**What to work on:** Please restate the records that follow exactly, skipping their images.

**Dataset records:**

--- START ---

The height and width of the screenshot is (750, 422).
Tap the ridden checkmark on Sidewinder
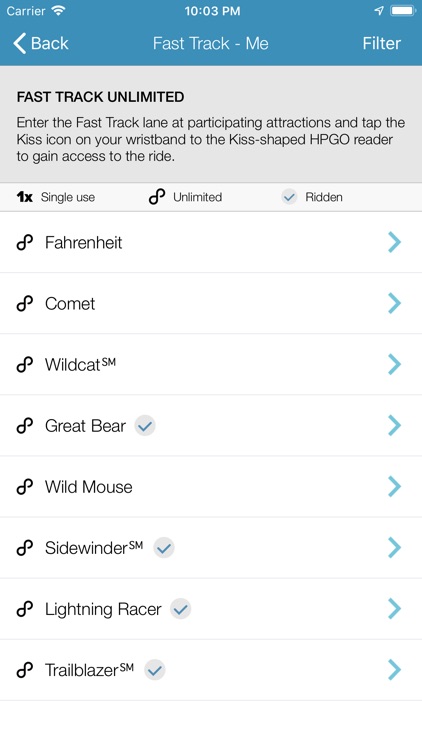[x=164, y=548]
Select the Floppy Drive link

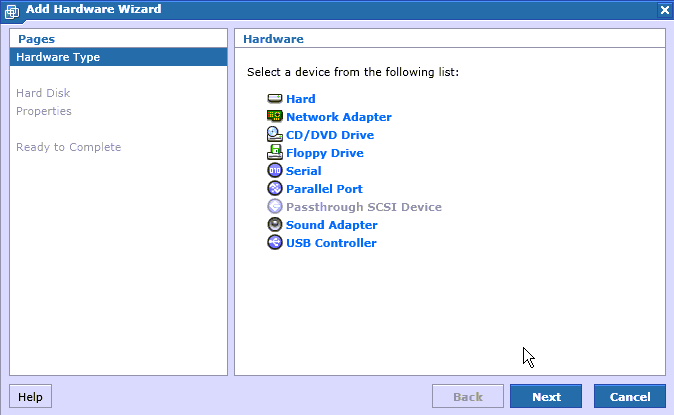click(325, 153)
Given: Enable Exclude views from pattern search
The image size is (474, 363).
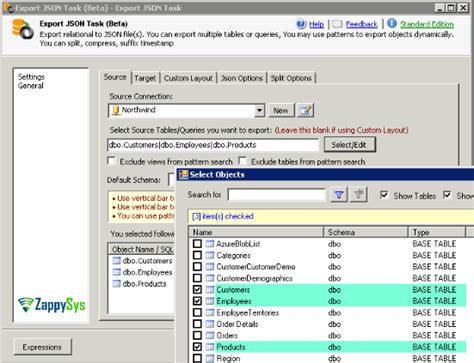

--- END ---

**Result of the task:**
The height and width of the screenshot is (750, 422).
Tap the ridden checkmark on Sidewinder
[x=164, y=548]
Select the Floppy Drive link

click(325, 153)
Given: Enable Exclude views from pattern search
The image size is (474, 363).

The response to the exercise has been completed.